I'm not sure how long; IIRC it might be 40 years, with a major rebuild then for a few more years of use.

But mandatory retirement is just for interchange service.  Cars can run on home rails far longer--for example as MOW equipment.  So if you have an older car, just use it as MOW, or park it on a siding.  I've seen plenty of spurs in New England that are now unused--but with that last box car or two still parked there for storage, sold off cheap by the railroad.  They might still be in the railroad's colors, or they might be painted gray or some other cheap color when the rust gets too bad--or the locals complain about it being an eyesore.  I saw that in Rochester, NH where the feed store was rail served in times past, but no more; they had two box cars.   It was also in a commercial/residential areLatera, not an industrial one, so looks matter. When the line was rebuilt, the switch and spur were removed, except the track under the cars.

wp8thsub's picture

It Depends

The typical car in interchange service is subject to a 40-year underframe rule, unless remanufactured for 50-year compliance.  There's now a 65-year rule for certain cars. 

Any car built from 1960 on would be acceptable for your 2000-era layout.  House cars built up to 1966 would have to exhibit revised safety appliances (no running boards, A-end ladders shortened to four rungs, an L-shaped grab iron on the roof at the B end if it retained high mounted brake wheel and ladders, and a yellow placard stating "keep off roof - no running board"). 

Weathering on these older cars may not always be as extreme as you'd expect.  It was still possible to see examples of paint schemes pre-dating the 70s and 80s mergers which remained more or less intact.

Rob Spangler  MRH Blog

Cheers guys, that's pretty

Cheers guys, that's pretty much along the lines that I was thinking, however I just wanted to make sure.. It pays just to clarify in your own head sometimes.. All interchange cars for the layout will belong to other current (2000) rairoads or lease companies.. 

I did read somewhere though that tankers only have a 15 year life, but I'm not 100% sure on the source, is that correct or not??

 

@James - The answer is very! lol..

I'm moddeling/resurecting a shortline on the premis of 'what might have been' if they hadn't actually gone out of business in the 70's, and as such, everything they own now in 2000 has been purchased from other railroads, predominently BN & SF with most of the rolling stock just being patched.
The only thing's they will actually have in their own colours will be a couple of GP9's a GP20 and a couple of GP35's, all other motive power just like the cars, will be patched..

 

Stu...

cv_acr's picture

Tank Cars

I did read somewhere though that tankers only have a 15 year life, but I'm not 100% sure on the source, is that correct or not?

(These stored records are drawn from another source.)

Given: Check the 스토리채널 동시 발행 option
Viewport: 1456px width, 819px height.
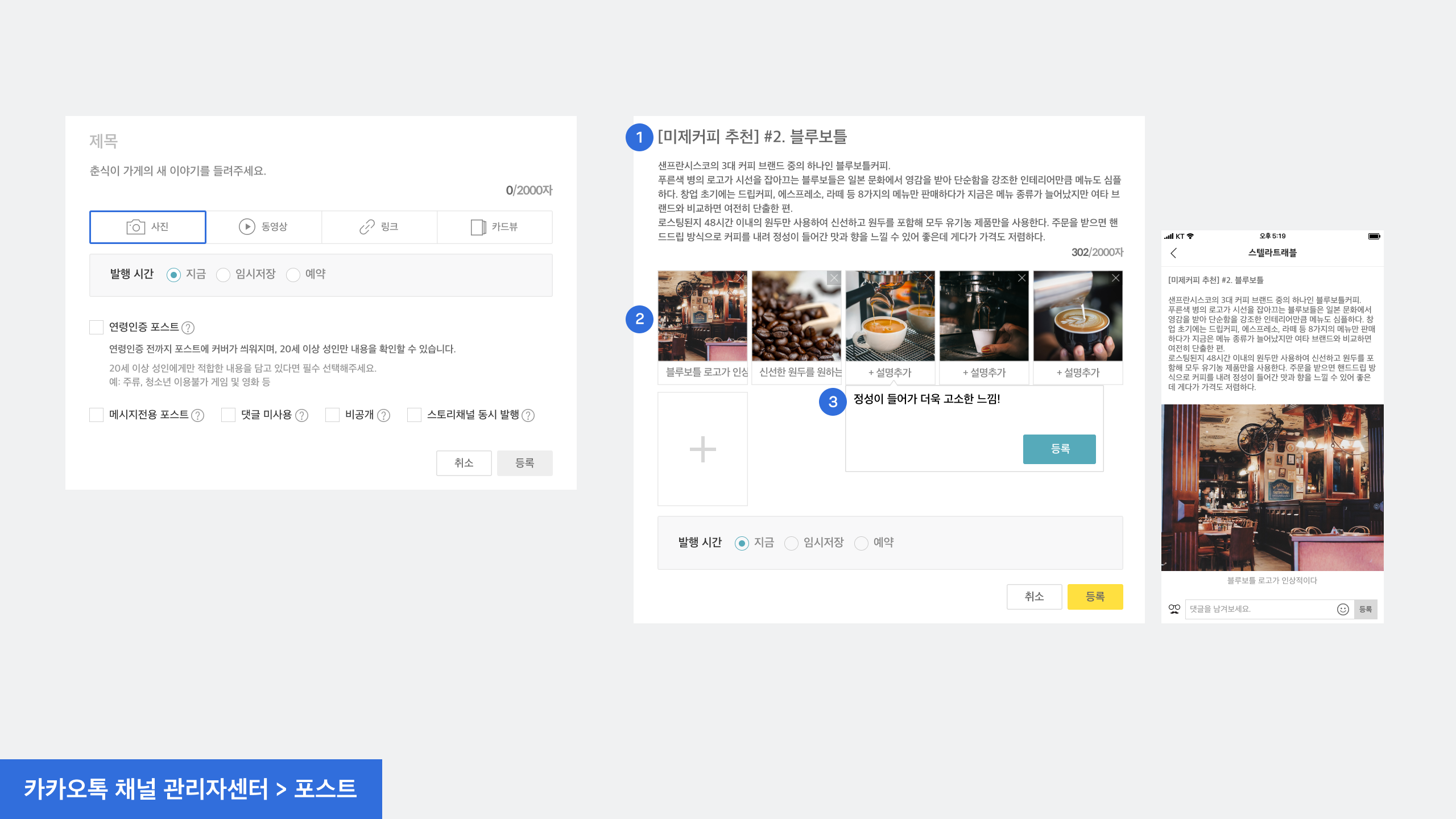Looking at the screenshot, I should click(x=414, y=415).
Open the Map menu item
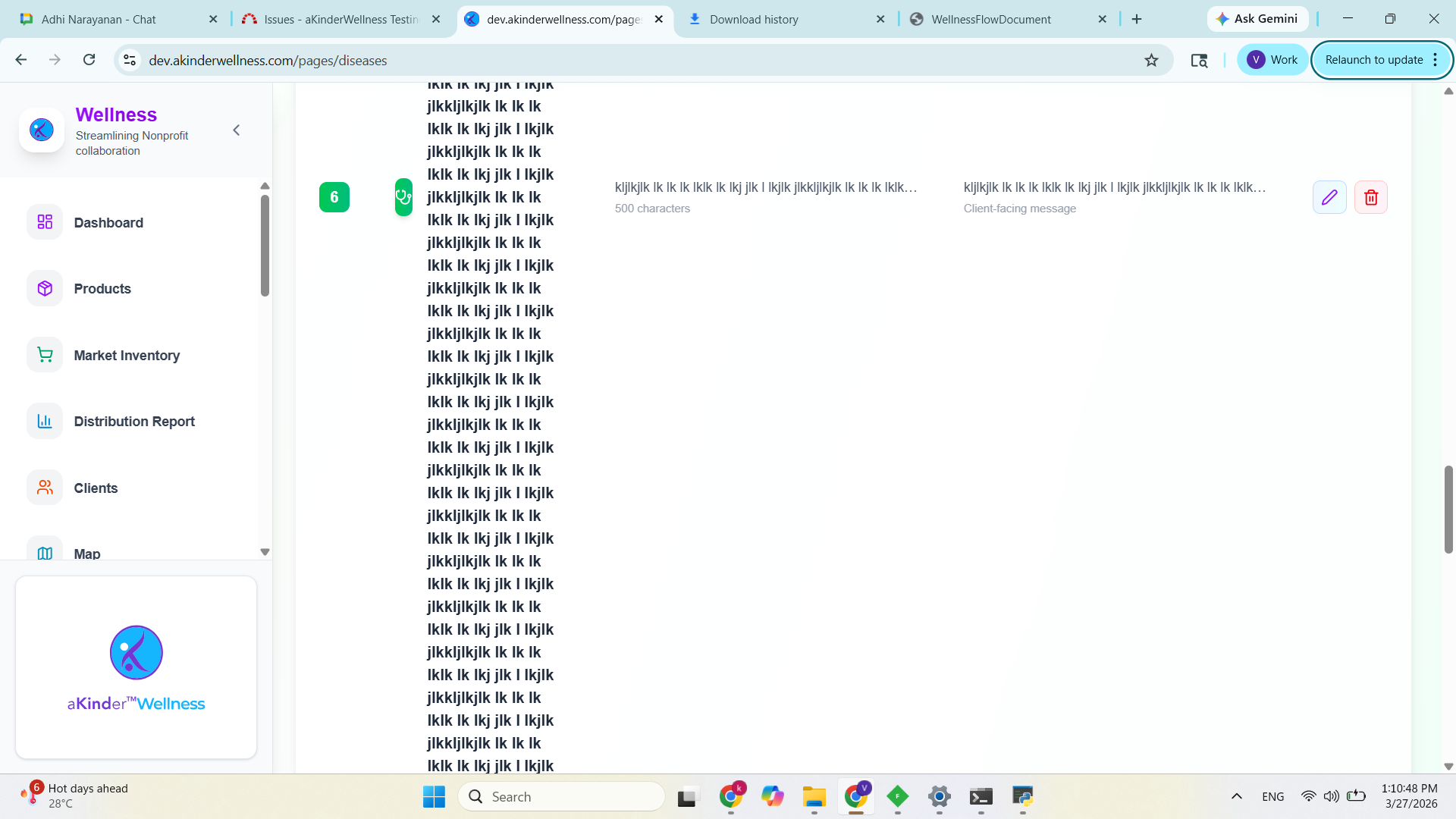Image resolution: width=1456 pixels, height=819 pixels. tap(87, 554)
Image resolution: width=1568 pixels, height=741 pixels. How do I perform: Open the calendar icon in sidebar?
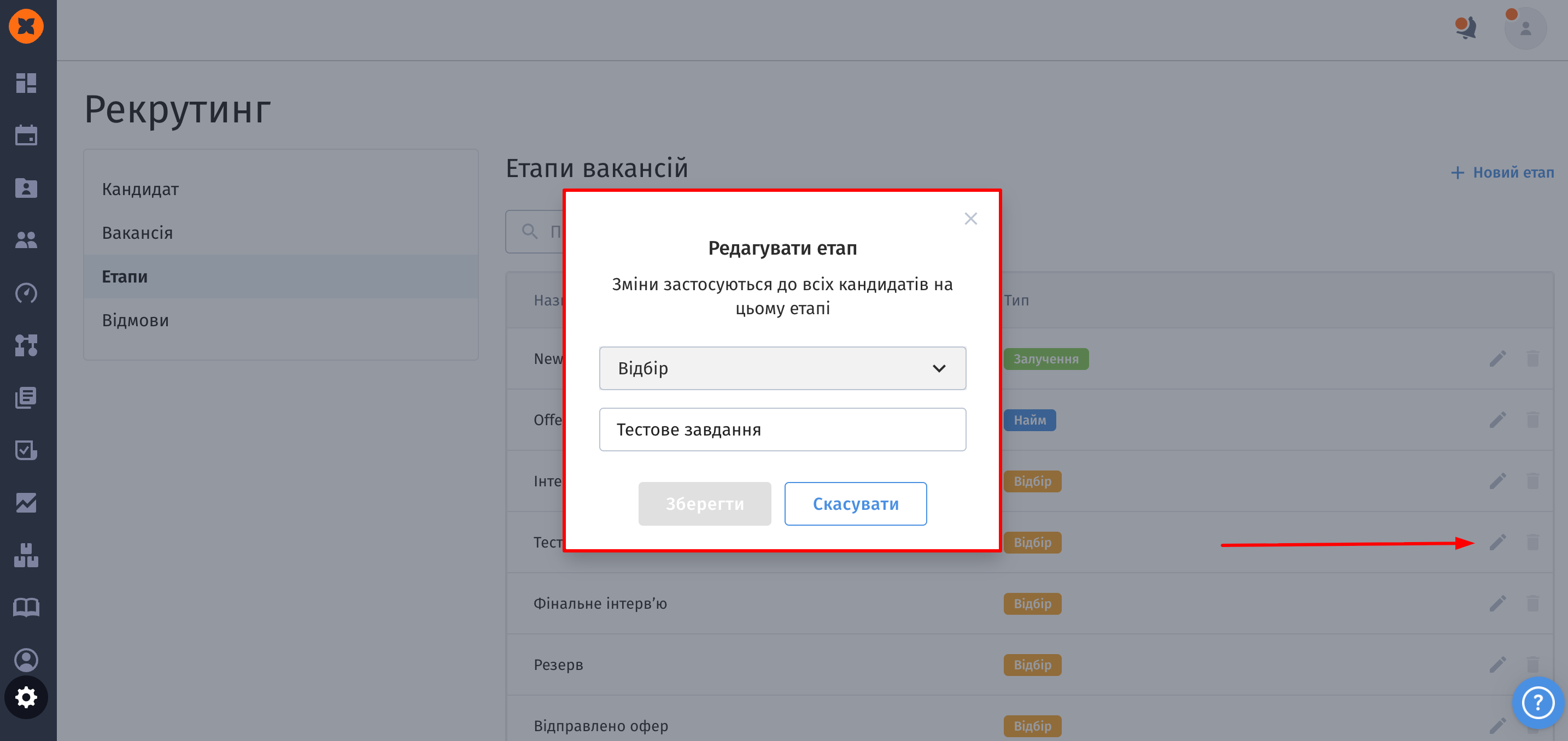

I still see tank cars with late 1970s/early 1980s built dates with some regularity. They're not as common, but I'd say I see at least one or two every time I go out where I can clearly identify its build date. And that's for tanks that haven't been repainted/rebuilt/reweighed and still have the original "NEW 5-79" etc. marking visible. So I see plenty more which I'm pretty sure are 1970s cars, but don't have the original date marking (and the data in the COTS panel is too small to read in the photographs, or when the train is rolling by at 40 mph).

Here's one I shot just this past weekend with a clearly marked 12-79 new date:

http://canadianfreightcargallery.ca/cgi-bin/image.pl?i=glnx3529&o=glnx

cv_acr's picture

Paint Schemes, Reporting Marks and Numbers

The only other caveat is that cars get repainted, renumbered, sold, etc., so that 1970s car design might be totally appropriate for your layout, but the paint scheme or car number might not. (Or at least not in its original state - a lot of secondhand cars exist out there in original paint but all original logos painted over and renumbered (sometimes several times) for new owners.

This can be much harder to track down, but some sites like railcarphotos and Canadian Freight Car Gallery (don't let the name turn you off; also includes lots of US equipment) with detailed search features allow some searching on car lineages, so some secondhand cars can be traced. Other sites like fallen flags and rrpicturearchives also have lots of good material but aren't searchable by car history.